Europese richtlijn beschikbaarheidsdienst betreft arbeidstijden

De VNG maakt als werkgeversorganisatie voor gemeenteambtenaren, en dus ook de brandweer, bezwaar tegen de onjuiste berichtgeving over het vermeende verband tussen arbeidstijden en beloning. Het betreft het streven van minister de Geus voor een aanpassing van de Europese richtlijn 'betreffende een aantal aspecten van de arbeidstijd', zodat deze beter aansluit op de Nederlandse situatie en op de huidige praktijk in andere Europese lidstaten. Met deze door de minister voorgestelde aanpassing, waar de VNG achter staat, wordt beoogd dat de huidige praktijk met betrekking tot de beschikbaarheidsdienst kan worden gehandhaafd. In de media wordt ten onrechte de indruk gewekt dat het Jaeger-arrest betrekking heeft op de beloning van wacht- en slaapuren. Het arrest heeft echter alleen betrekking op de maximale arbeidstijd.
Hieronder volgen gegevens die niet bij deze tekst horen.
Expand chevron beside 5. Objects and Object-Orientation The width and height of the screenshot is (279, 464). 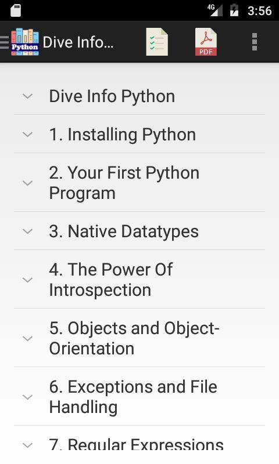27,338
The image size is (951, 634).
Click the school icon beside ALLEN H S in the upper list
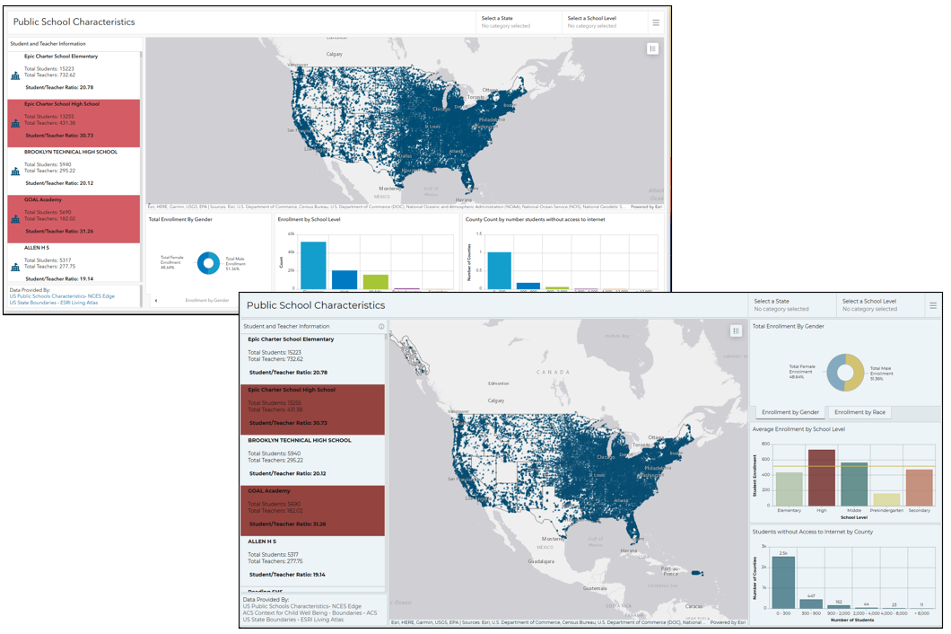15,267
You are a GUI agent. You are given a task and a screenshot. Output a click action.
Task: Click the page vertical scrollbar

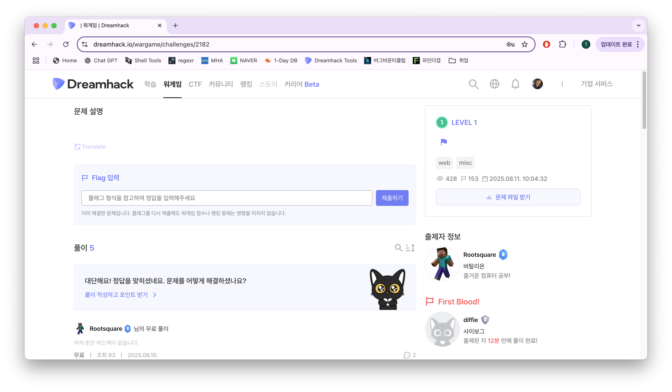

Het Jaeger-arrest houdt een uitspraak in van het Hof van Justitie van de Europese Gemeenschappen. Het Hof heeft op 9 september 2003 in deze zaak bepaald dat de tijd die een werknemer doorbrengt in een beschikbaarheidsdienst volledig als arbeidstijd aangemerkt moet worden. Daarbij is beslissend dat de werknemer fysiek aanwezig moet zijn op een door de werkgever aangewezen werkplek en zich daar ter beschikking moet houden om, indien nodig, onmiddellijk werkzaamheden te verrichten. Doorvertaald naar de situatie bij de brandweer betekent dit dat de tijd die brandweerpersoneel doorbrengt in wacht- en slaapdiensten volledig als arbeidstijd aangemerkt moet worden en niet als rusttijd gezien mag worden. Deze uitspraak kan grote gevolgen hebben voor de arbeidstijden bij de brandweer.
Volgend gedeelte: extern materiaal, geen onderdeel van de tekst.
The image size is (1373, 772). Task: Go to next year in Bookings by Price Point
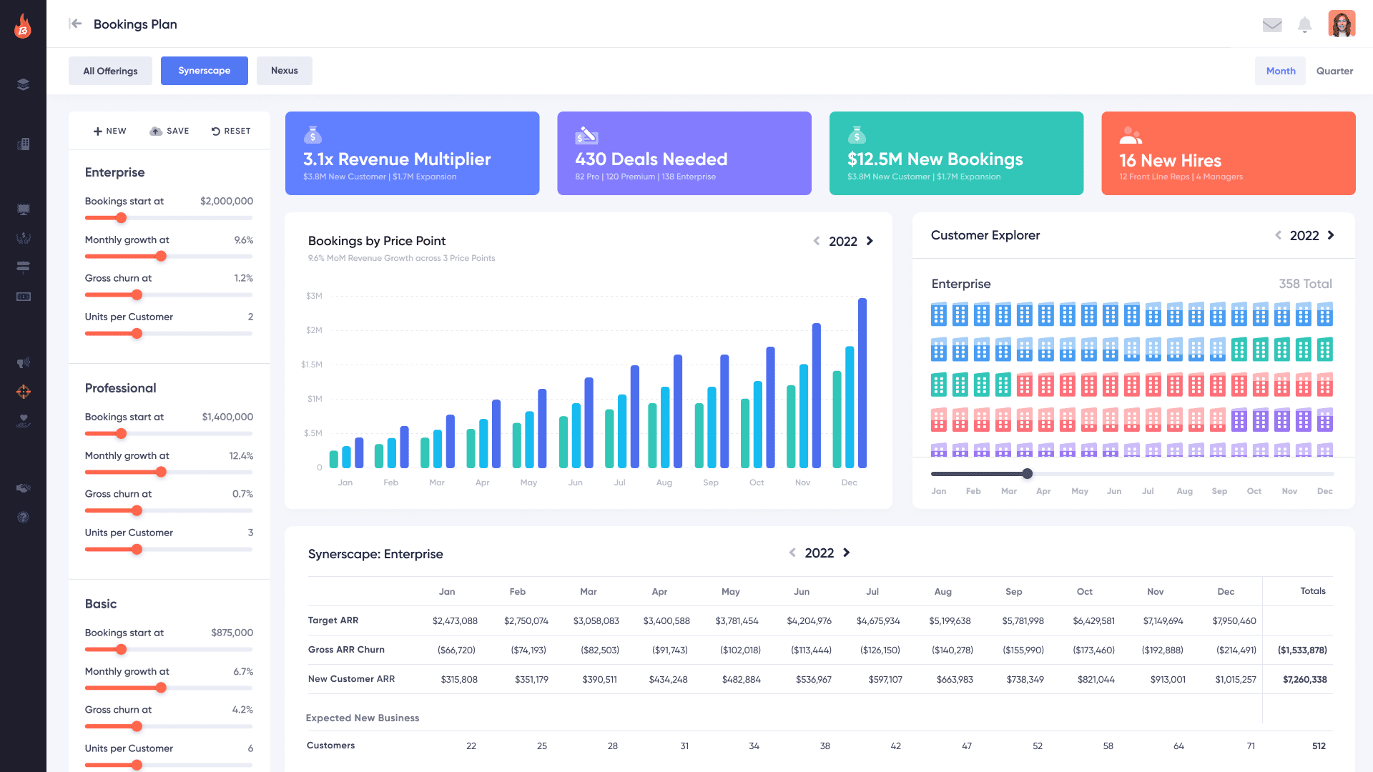click(870, 241)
Het onverkort aanpassen van de dienstroosters aan de uitspraak van het Hof leidt tot een bezettings- en een financieringsprobleem bij gemeenten. Niet het individuele inkomen van de brandweerman zal stijgen, maar het aantal benodigde brandweermensen bij de gemeenten zal moeten toenemen. Dit zal uiteraard leiden tot meer kosten voor de gemeenten.
De uitspraak is gebaseerd op Europese regelgeving, meer specifiek op de 'richtlijn betreffende een aantal aspecten van de organisatie van de arbeidstijd'.